Autisme : des parents attaquent l'Etat fédéral en justice

Les parents de Peter et leur avocat, ce lundi, à la sortie de l'audience du tribunal de première instance.
Les parents de Peter et leur avocat, ce lundi, à la sortie de l'audience du tribunal de première instance. - © RTBF

Les parents d'un enfant autiste bruxellois ont introduit ce lundi une action en référé devant le tribunal de première instance de Bruxelles. Leur fils de quatorze ans, en plus de son autisme, souffre de sévères troubles du comportement qui le rendent violent. La vie en milieu familial est devenue impossible, mais malgré d'innombrables démarches, Peter ne bénéficie pas d'une place dans une institution adaptée à ses besoins. Selon eux, l’État belge est coupable de "non-assistance à personne en danger, non-respect des droits de l’Homme, des droits de l’Enfant et des droits de la personne handicapée."

Ces parents vivent "un cauchemar" depuis deux ans et les premiers signes de puberté chez Peter. Auteur de fréquents accès de violence, l’adolescent est devenu un danger pour lui-même comme ses proches. "Même dormir seul avec lui à la maison, je n’ose plus, confie son père, Patrick Gourlé. Il se réveille la nuit et casse des meubles. Ce n’est plus un enfant, c’est un adolecsent d’1m70 et de 75 kilos. En plus, il prend beaucoup de médicaments et parmi les effets secondaires, il y a des problèmes d’hallucinations et de spasmes."

Faute de places suffisantes dans les rares institutions spécialisées, Peter est balloté d'un service d'urgence psychiatrique à l'autre. Sans pointer du doigt ces services qui font leur possible, sa mère s'inquiète pour son enfant. "En attendant, c’est un enfant qui, au lieu de progresser, régresse et est de plus plus enhandicapé, se désole Françoise Dupéroux. C’est maintenant à l’État belge de prendre ses responsabilités."

Lors de l’audience de ce lundi, l’avocat de l'État fédéral a demandé un délai d'une petite dizaine de jours pour tenter de trouver une solution de placement, qui pourrait intervenir fin octobre, selon ce qui a été indiqué aux parents. La prochaine audience est prévue le 14 septembre.

Neuf enfants pour une place

Le cas de Peter est emblématique d’un manque criant de places au sein des institutions spécialisées dans le traitement thérapeutique de l’autisme. En Fédération Wallonie-Bruxelles, on estime à 11 000 le nombre d'enfants autistes. Et même si tous n’ont pas le même besoin d’encadrement que Peter, il n’existe que 1300 places d’accueil spécifiquement dédiées à l’autisme.

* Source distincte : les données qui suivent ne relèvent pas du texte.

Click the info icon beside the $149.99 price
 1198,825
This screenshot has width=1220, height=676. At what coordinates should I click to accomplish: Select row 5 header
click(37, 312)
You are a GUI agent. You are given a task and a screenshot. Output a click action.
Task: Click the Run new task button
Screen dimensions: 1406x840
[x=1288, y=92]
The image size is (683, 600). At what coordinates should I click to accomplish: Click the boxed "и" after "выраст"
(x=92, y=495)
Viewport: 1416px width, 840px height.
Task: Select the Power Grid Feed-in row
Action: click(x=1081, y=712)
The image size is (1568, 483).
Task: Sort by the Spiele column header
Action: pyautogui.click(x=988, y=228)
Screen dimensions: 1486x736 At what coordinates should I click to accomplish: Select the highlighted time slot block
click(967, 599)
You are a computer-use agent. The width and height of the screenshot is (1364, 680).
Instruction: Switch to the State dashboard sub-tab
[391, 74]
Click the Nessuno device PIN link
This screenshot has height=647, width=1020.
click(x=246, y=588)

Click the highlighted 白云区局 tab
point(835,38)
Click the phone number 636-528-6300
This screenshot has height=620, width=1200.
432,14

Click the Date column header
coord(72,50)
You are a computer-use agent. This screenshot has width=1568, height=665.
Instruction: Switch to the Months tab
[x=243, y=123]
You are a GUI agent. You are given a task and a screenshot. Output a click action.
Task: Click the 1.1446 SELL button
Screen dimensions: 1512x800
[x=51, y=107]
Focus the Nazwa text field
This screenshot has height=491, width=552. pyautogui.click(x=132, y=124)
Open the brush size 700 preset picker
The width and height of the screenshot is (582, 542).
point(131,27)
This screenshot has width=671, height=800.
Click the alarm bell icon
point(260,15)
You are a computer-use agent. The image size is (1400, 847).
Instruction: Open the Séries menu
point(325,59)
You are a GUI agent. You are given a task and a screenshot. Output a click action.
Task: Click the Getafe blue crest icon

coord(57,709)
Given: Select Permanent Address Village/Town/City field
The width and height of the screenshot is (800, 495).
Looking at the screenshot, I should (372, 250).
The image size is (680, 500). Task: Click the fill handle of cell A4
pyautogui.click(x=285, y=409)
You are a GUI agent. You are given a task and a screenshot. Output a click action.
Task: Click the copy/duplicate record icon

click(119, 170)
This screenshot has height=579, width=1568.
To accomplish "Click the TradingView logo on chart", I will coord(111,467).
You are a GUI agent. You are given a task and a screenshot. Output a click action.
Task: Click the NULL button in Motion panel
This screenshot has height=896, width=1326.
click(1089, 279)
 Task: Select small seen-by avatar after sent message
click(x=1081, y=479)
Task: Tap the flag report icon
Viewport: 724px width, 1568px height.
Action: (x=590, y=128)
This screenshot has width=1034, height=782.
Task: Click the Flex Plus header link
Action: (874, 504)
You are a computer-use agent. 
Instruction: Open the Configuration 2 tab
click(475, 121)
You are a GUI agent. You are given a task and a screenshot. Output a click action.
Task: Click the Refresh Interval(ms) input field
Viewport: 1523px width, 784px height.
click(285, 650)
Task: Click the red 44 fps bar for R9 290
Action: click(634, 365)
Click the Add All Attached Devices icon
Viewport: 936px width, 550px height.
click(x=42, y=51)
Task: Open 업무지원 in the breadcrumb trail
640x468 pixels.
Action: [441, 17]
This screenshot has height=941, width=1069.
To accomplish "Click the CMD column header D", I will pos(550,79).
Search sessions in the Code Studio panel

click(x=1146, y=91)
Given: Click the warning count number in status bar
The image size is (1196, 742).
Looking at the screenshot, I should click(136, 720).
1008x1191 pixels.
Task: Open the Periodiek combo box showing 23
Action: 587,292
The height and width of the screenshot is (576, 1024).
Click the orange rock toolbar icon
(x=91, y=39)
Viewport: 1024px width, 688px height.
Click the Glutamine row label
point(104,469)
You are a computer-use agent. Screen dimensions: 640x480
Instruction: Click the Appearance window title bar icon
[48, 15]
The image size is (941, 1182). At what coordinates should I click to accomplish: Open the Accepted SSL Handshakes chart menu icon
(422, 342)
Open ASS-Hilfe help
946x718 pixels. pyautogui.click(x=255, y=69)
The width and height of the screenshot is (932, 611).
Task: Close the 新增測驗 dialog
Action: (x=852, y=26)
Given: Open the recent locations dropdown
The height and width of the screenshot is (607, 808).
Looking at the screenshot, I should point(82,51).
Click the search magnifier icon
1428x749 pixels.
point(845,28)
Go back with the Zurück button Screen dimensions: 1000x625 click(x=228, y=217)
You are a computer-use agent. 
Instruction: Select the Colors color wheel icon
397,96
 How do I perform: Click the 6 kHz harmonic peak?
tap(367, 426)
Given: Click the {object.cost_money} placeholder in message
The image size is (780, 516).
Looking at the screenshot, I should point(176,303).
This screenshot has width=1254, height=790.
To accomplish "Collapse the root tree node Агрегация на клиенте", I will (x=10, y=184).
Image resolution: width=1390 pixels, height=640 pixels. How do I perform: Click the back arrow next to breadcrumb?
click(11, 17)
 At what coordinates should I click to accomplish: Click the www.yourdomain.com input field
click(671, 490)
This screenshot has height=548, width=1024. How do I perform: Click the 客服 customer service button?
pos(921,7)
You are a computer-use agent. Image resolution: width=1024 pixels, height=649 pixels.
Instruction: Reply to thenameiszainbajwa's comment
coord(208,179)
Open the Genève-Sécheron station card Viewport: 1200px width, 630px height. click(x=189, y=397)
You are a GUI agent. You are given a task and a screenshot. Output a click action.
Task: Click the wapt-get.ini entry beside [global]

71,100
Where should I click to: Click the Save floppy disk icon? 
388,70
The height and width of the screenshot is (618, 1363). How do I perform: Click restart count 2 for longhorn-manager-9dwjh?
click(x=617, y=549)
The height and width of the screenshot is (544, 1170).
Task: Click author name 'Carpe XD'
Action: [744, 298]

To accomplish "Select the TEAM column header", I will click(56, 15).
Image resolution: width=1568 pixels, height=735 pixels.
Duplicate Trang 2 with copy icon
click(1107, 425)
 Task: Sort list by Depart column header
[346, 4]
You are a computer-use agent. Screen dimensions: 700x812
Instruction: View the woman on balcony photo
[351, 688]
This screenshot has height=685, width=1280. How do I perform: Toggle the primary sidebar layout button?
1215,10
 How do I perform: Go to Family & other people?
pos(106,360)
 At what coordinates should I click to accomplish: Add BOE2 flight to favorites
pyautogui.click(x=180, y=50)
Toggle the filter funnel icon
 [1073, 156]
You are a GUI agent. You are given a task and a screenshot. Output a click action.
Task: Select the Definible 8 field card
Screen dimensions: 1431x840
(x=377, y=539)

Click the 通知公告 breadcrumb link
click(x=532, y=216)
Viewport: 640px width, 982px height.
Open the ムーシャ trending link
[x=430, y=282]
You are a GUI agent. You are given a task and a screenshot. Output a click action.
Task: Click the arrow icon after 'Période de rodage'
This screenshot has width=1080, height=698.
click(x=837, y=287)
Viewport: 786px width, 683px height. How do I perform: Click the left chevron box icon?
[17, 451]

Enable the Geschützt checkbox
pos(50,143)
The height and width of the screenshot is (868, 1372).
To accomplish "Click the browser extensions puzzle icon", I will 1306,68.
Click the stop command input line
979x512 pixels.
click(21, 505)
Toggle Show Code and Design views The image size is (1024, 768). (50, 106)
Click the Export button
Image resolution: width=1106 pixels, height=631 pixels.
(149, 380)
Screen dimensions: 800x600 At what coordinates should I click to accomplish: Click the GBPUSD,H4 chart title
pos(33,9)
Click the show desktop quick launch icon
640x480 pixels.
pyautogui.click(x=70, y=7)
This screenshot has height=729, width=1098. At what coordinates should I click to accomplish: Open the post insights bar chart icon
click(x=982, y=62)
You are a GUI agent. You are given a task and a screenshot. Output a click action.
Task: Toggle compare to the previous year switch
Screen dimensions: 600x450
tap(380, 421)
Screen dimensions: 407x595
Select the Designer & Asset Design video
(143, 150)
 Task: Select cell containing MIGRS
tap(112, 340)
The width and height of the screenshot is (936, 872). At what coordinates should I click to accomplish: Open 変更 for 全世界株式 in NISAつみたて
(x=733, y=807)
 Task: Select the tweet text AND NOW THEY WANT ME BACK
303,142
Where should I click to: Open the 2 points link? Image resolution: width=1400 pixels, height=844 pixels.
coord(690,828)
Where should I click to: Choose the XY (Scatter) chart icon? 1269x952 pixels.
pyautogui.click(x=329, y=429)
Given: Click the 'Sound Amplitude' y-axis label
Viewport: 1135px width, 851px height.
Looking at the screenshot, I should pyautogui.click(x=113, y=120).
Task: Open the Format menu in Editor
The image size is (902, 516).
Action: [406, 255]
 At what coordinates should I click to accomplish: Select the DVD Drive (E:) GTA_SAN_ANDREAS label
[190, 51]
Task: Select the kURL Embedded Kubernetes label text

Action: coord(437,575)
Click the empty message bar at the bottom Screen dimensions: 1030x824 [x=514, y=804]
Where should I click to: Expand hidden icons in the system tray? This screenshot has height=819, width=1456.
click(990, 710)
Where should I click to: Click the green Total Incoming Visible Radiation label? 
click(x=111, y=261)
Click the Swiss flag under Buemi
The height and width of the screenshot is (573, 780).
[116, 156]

Rappelons que le Conseil de l’Europe avait déjà condamné l’Etat fédéral belge en 2013, pour un manque de places d'hébergement et de solutions d'accueil pour les personnes handicapées de grande dépendance. Depuis lors, en avril dernier, les autorités wallones et bruxelloises ont lancé un "plan autisme", qui vise notamment à établir un cadastre des besoins et à instaurer à terme une individualisation du soutien tout au long de la vie.